**Activity**
Make an exact copy of all the data, pictures excluded.

(Records excerpted from a collection)

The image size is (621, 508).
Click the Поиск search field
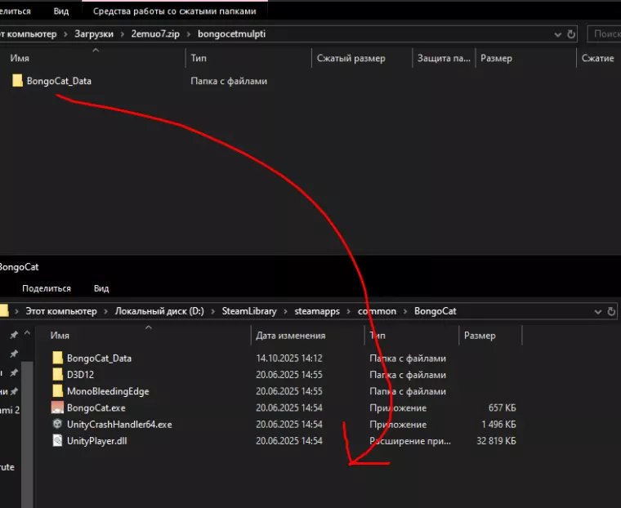pyautogui.click(x=605, y=34)
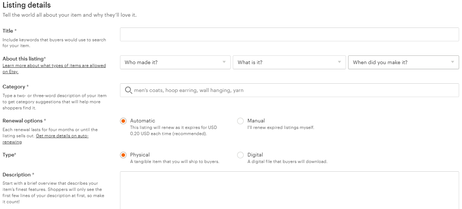
Task: Click the arrow beside "When did you make it?"
Action: click(453, 62)
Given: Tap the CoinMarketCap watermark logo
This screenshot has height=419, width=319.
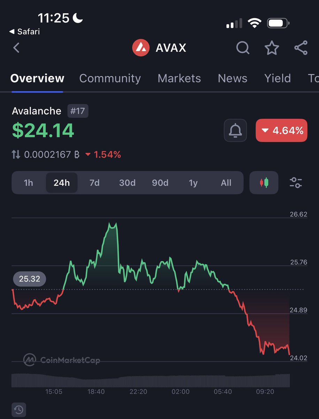Looking at the screenshot, I should click(30, 360).
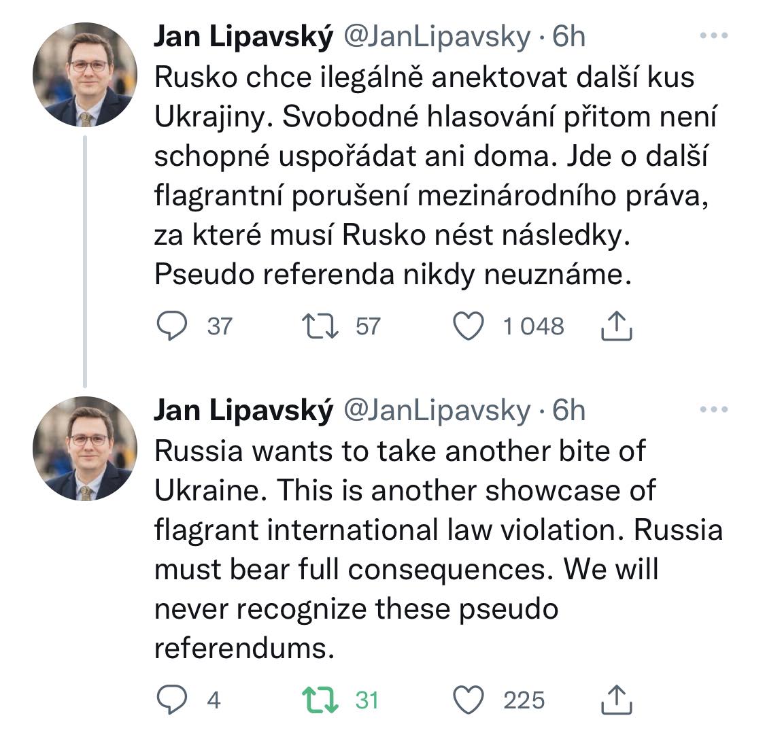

**Output for this exercise**
The image size is (621, 508).
Click the Поиск search field
pyautogui.click(x=605, y=34)
Task: Click the arrow beside "When did you make it?"
Action: click(453, 62)
Given: Tap the CoinMarketCap watermark logo
This screenshot has height=419, width=319.
Looking at the screenshot, I should click(30, 360).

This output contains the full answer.